### SHORT EXERCISE:
Put the stretch from the line containing "Image resolution: width=750" through the end of the records into a JSON list of strings, one string per line, with blank lines left out. Omit the pictures.

####

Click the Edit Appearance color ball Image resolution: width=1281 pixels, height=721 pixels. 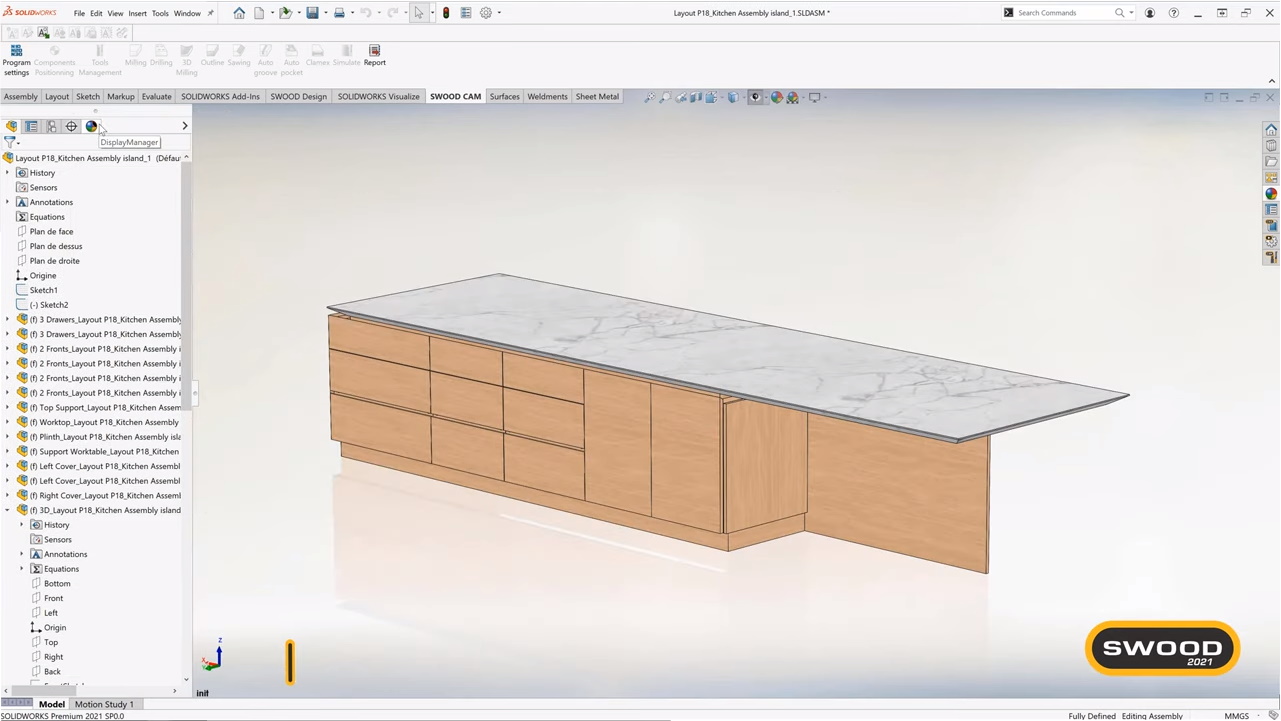pos(777,97)
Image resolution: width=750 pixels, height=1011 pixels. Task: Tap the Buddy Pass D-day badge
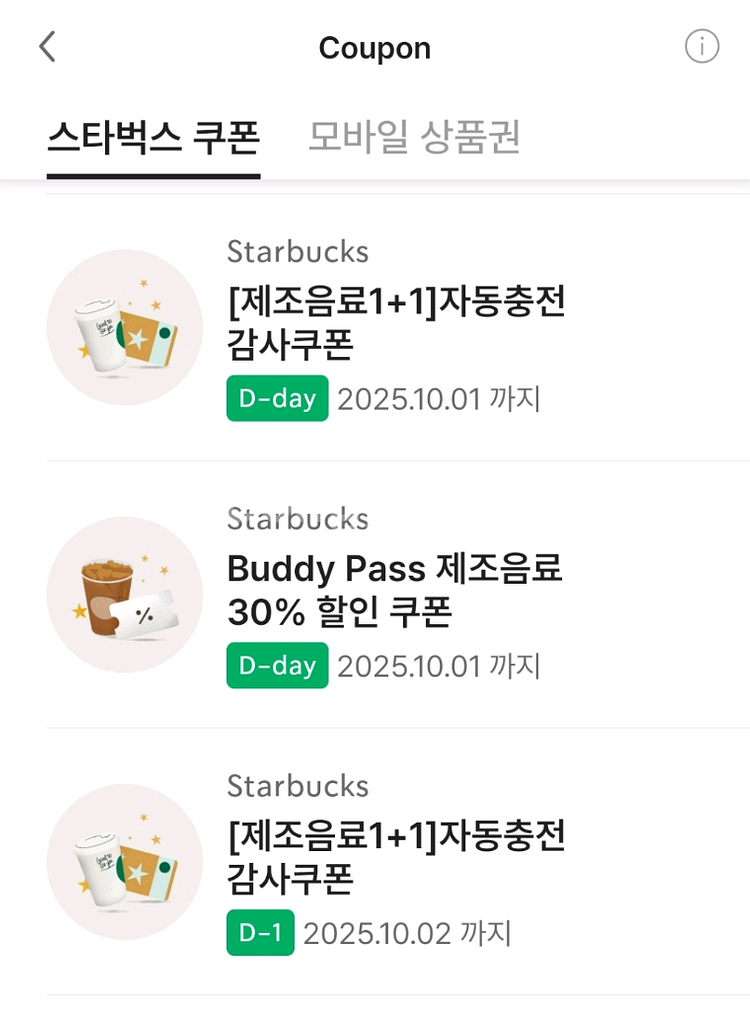(277, 665)
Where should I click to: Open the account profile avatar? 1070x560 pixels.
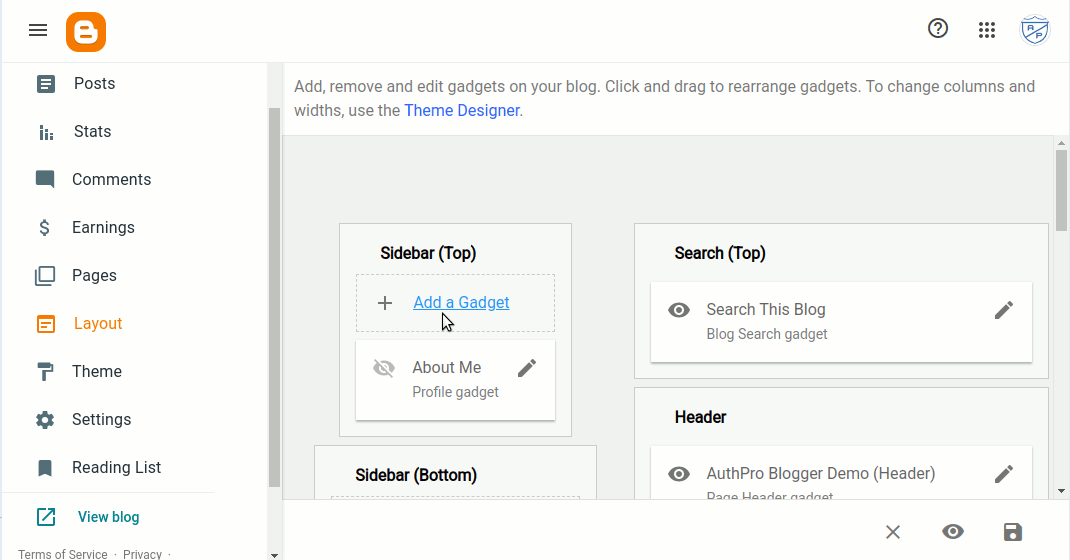1034,30
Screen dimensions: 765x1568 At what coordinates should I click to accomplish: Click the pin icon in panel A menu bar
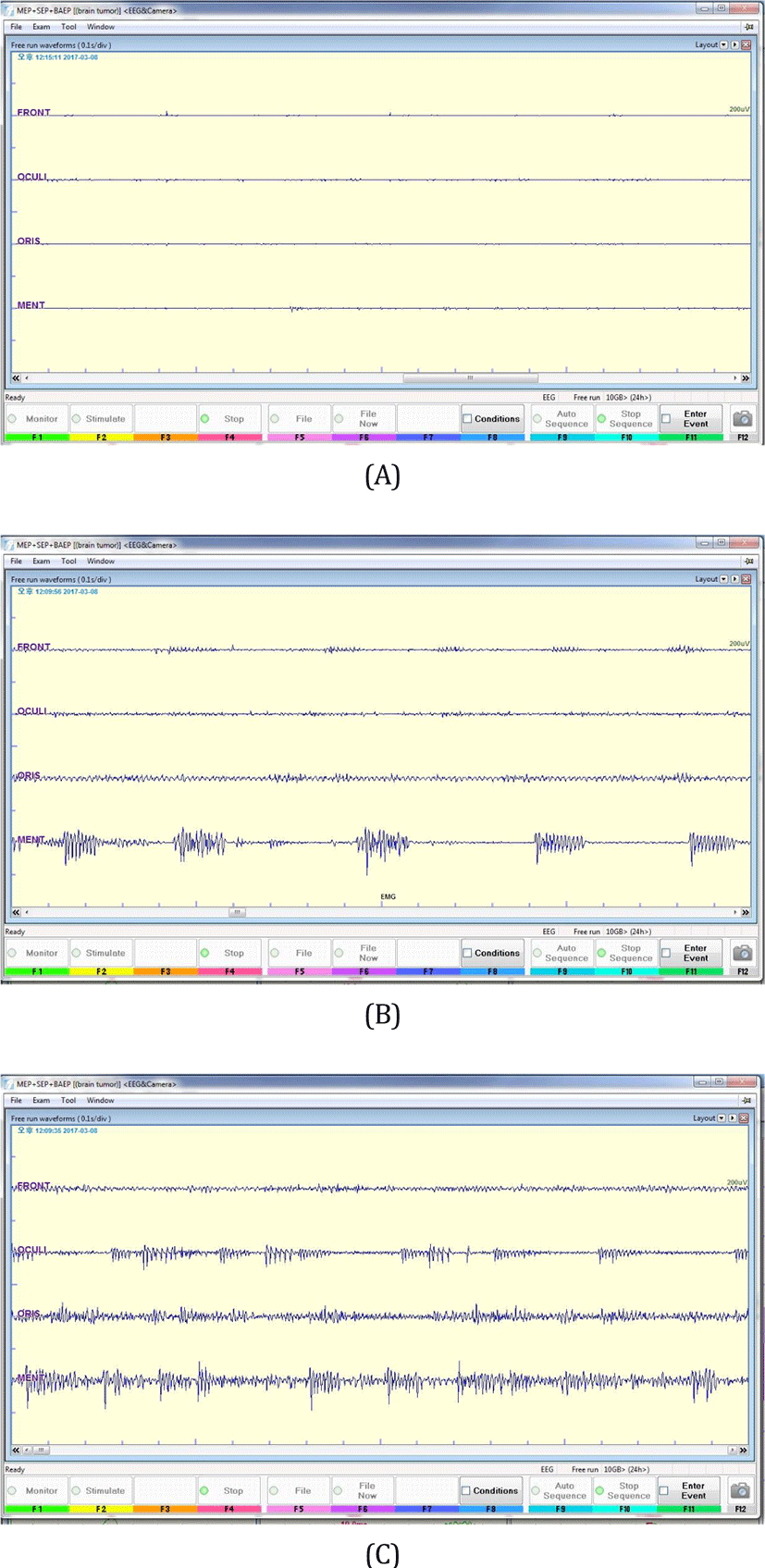[x=748, y=27]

####

### ANSWER BELOW:
[
  "Image resolution: width=750 pixels, height=1011 pixels. Task: Tap the Buddy Pass D-day badge",
  "(277, 665)",
  "Where should I click to: Open the account profile avatar? 1070x560 pixels.",
  "1034,30",
  "Screen dimensions: 765x1568 At what coordinates should I click to accomplish: Click the pin icon in panel A menu bar",
  "[x=748, y=27]"
]